Semua pihak paham kalau sumber energi fosil akan habis dalam waktu tak lama. Sangat sayang belum tampak upaya besar-besaran memanfaatkan EBT yang melimpah untuk listrik. Benar bahwa biaya pembangunan pembangkit EBT lebih mahal daripada PLTU batubara. Namun, sumber energinya tersedia sangat murah dan tidak bisa diekspor sehingga biaya pengoperasiannya sangat rendah dibandingkan PLTU batubara, apalagi diesel. Dalam jangka panjang, listrik EBT akan sangat murah, berkesinambungan dan ramah lingkungan.

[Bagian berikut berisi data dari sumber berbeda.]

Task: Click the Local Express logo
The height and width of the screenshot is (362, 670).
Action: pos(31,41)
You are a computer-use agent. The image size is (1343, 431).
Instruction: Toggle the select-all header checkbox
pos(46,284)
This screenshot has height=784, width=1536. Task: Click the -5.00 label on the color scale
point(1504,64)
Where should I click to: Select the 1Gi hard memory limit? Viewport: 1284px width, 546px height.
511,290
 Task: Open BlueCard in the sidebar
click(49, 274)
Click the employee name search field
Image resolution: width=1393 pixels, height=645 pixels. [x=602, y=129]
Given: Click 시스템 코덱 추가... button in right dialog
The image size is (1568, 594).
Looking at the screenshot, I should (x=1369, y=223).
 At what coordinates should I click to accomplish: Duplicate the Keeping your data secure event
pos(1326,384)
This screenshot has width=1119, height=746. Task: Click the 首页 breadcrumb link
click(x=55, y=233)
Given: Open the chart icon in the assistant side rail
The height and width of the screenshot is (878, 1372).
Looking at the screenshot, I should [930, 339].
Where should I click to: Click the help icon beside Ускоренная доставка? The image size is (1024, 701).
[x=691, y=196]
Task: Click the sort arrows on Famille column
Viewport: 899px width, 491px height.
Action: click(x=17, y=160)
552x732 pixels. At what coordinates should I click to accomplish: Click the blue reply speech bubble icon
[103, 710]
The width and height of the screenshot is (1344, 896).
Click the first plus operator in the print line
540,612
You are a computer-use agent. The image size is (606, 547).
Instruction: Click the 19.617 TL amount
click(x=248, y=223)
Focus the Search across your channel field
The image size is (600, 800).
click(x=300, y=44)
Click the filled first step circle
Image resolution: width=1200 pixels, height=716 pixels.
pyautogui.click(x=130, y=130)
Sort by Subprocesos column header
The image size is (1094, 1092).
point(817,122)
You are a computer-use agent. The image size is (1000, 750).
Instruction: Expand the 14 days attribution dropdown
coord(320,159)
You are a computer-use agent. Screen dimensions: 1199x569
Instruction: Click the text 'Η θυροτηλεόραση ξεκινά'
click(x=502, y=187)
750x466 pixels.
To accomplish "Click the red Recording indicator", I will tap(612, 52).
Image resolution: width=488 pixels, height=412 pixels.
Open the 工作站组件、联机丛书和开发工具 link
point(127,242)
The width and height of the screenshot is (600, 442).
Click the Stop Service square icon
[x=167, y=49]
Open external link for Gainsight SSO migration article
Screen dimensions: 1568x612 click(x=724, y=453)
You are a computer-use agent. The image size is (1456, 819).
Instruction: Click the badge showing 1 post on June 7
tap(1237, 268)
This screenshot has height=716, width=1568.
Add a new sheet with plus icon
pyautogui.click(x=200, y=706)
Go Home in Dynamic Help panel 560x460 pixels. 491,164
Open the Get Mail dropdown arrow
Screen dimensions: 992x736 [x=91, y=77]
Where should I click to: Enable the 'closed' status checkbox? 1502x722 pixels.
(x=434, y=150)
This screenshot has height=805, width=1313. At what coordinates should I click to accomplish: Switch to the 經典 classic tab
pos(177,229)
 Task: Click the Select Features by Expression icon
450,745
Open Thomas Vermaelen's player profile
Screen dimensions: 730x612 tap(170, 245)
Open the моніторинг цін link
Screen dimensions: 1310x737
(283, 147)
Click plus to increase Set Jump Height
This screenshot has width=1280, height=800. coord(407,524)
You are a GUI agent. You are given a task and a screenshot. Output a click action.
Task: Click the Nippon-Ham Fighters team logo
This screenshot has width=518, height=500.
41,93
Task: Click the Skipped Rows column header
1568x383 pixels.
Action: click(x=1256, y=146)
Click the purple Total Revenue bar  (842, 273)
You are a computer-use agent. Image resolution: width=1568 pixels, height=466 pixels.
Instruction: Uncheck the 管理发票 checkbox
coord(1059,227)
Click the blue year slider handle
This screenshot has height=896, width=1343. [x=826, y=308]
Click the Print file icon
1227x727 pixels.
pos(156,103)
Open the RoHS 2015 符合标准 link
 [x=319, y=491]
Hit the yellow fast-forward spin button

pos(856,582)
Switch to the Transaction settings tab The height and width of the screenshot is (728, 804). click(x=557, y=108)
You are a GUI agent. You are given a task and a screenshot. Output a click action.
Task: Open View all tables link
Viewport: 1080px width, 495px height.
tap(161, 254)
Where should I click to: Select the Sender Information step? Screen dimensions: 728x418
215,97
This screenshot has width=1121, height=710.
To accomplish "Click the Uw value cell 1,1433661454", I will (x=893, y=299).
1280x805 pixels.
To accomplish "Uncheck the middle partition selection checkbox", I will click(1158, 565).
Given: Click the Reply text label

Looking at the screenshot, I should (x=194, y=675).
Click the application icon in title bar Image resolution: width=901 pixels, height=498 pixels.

Perlu diberikan insentif untuk merangsang upaya besar-besaran pengembangan EBT untuk listrik, antara lain berupa kebijakan sebagai berikut.
Tahun ke-1-10 tarif listrik EBT diatur sehingga memenuhi keekonomian EBT (ada insentif di dalamnya); Tahun ke-11-20, tarifnya diatur untuk mengembalikan subsidi tersebut di atas. Di atas tahun ke-20, tarif diatur dengan keuntungan yang wajar di atas biaya operasional. Asumsinya investasi EBT kembali dalam 10 tahun. Pola ini dapat diterapkan pada investasi EBT untuk air, panas bumi, angin, gelombang laut, surya, dan lain-lain.
Skema BOT juga kurang tepat. Kapasitas pembangkit listrik EBT umumnya di bawah 10 MW per unit. Konsep BOT sangat menghambat karena pihak bank enggan membiayainya. Di samping itu, secara operasional apakah PLN kelak akan siap dan mampu lebih efisien mengelola ribuan pembangkit listrik EBT yang kecil-kecil, tersebar di pelosok-pelosok Tanah Air. Pola build, operation, and owned (BOO) akan menumbuhkan ribuan usaha kecil di berbagai pelosok negeri, menyebarkan kesejahteraan pada masyarakat luas.
Perkembangan teknologi EBT akan terus berlanjut. Pada suatu titik—di masa depan yang dekat—akan menjadi keniscayaan pembangkit tenaga surya atau EBT lainnya akan cukup memenuhi energi satu rumah, satu pabrik, atau satu gedung di tempat pemakainya. Tak perlu jaringan transmisi, listrik diproduksi secara lokal dan setempat. PLN akan seketika kehilangan ribuan pelanggan rumah, gedung, pabrik yang berdampak pada ribuan kilometer jaringan distribusi listrik menjadi tak bermanfaat. Pemerintah perlu mengkaji apakah status monopoli PLN akan berdampak baik bagi eksistensi PLN ke depan yang dinamis dan penuh disrupsi. Sudah menjadi hukum alam, budaya monopoli akan membuat menjadi tidak efisien, lambat, tidak kreatif, dan mau menang sendiri.
Ingat kebijakan cemerlang Telkom yang membuat Telkomsel. Sekarang pendapatan Telkomsel sudah lebih besar daripada Telkom. Sebaliknya, ingatlah PDAM yang selalu merugi dan berlindung di balik UU yang menyatakan yang berhak mendistribusikan air ke rumah-rumah penduduk hanyalah pemerintah/PDAM.
Secara kelembagaan, struktur Kementerian ESDM juga perlu dikaji. Mungkin Kementerian ESDM perlu dipisah antara yang mengurus pertambangan dengan permasalahannya yang kompleks serta kementerian energi yang menangani minyak bumi, batubara, serta ketenagalistrikan dan EBT.